The umami taste, bitterness and aroma of chicken soup have a significant impact on its flavour [Wu et al., 2023]. Therefore, the sensory evaluation was carried out to better understand the effects of different stewing models on the changes in taste and aroma of the soups (Table 7). It could be seen that the chicken soup stewed by MFMT received the highest score for umami taste, while the chicken soup obtained by MFLT and LFUT received the highest score for its aroma. Bitterness score of the soup stewed by MFLT compared to MFMT was also higher. Prolonging the stewing time appropriately helped to develop aroma, but at the same time, bitterness also increased.

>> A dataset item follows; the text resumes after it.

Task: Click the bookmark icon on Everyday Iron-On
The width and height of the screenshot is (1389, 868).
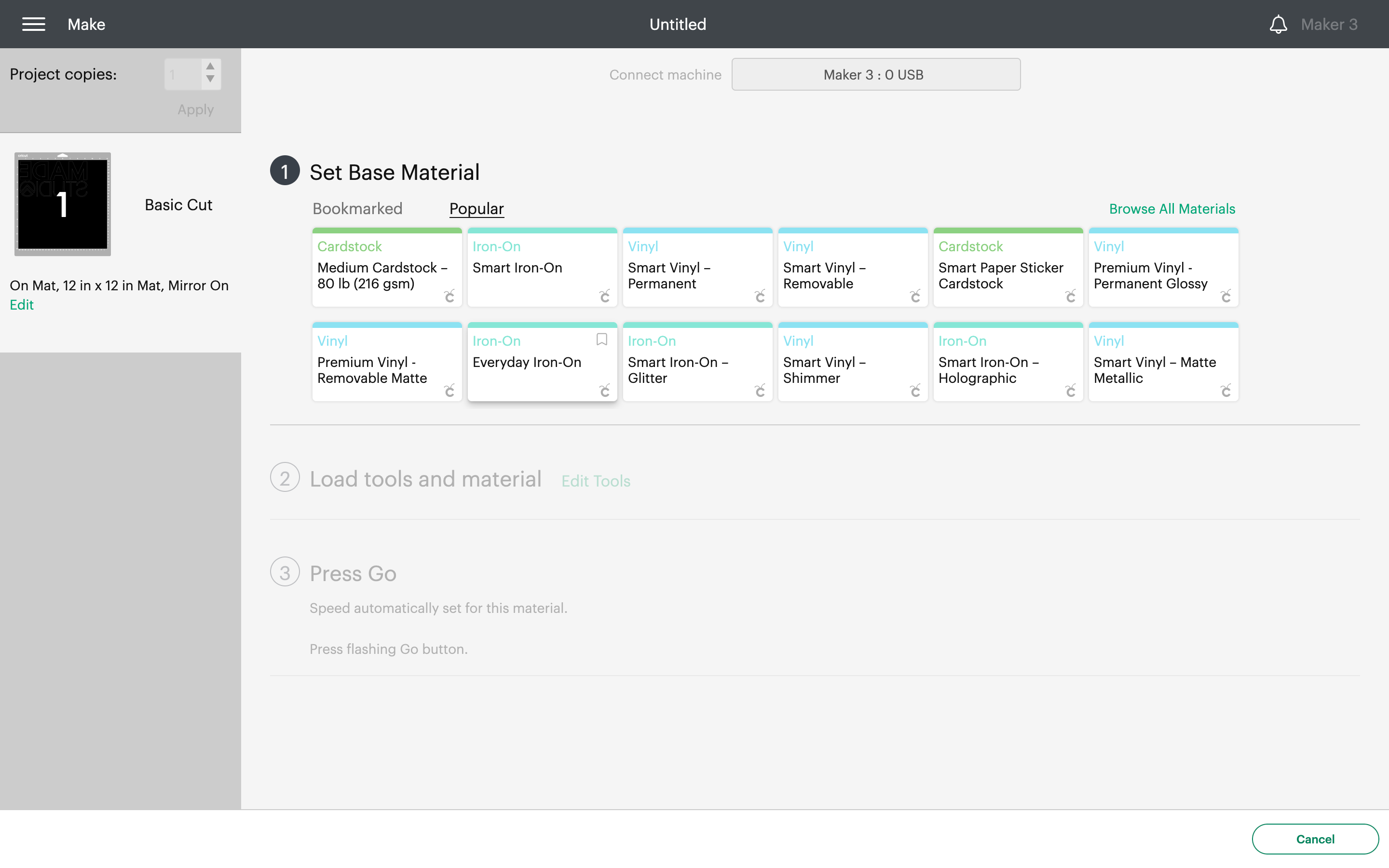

However, it was weak and did not affect the overall flavour of the chicken soup. The sensory evaluation results were consistent with the results of e-nose, the e-tongue, and GC-MS.

Table 7

Sensory evaluation of chicken soup prepared with different stewing modes.

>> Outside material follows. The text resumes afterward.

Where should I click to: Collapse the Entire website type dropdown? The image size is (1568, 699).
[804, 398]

SamplesUmamiBitternessAroma
HFST3.51±0.04d1.22±0.01d3.14±0.03c
MFMT5.25±0.03a1.59±0.06c4.71±0.03d
MFLT4.61±0.06b2.40±0.02b5.73±0.04a
LFUT4.19±0.04c2.65±0.04a5.36±0.03a

[i] Different lowercase letters (a–d) in the same column indicate significant differences (p<0.05). HFST, high fire short time; MFMT, medium-high fire mid-length time; MFLT, medium fire long time; LFUT, low fire ultra-length time.

CONCLUSIONS

Different stewing modes (HFST, MFMT, MFLT, and LFUT) significantly affected chicken soup’s stability and flavour compound formation. The chicken soup obtained under the MFMT stewing mode had a high viscosity, small particle size, and higher zeta potential. The contents of the umami components (umami taste FAAs and nucleotides) in the MFMT samples were higher than in the other samples. However, the profile and contents of volatile compounds of the chicken soup prepared under the MFMT stewing mode were different and lower than in the LFUT and MFLT groups, indicating that low temperature and long-time stewing were beneficial to the formation of volatile compounds. Hence, when considering the stability and umami taste of chicken soup, and time-saving, it is appropriate to use the MFMT mode to prepare it.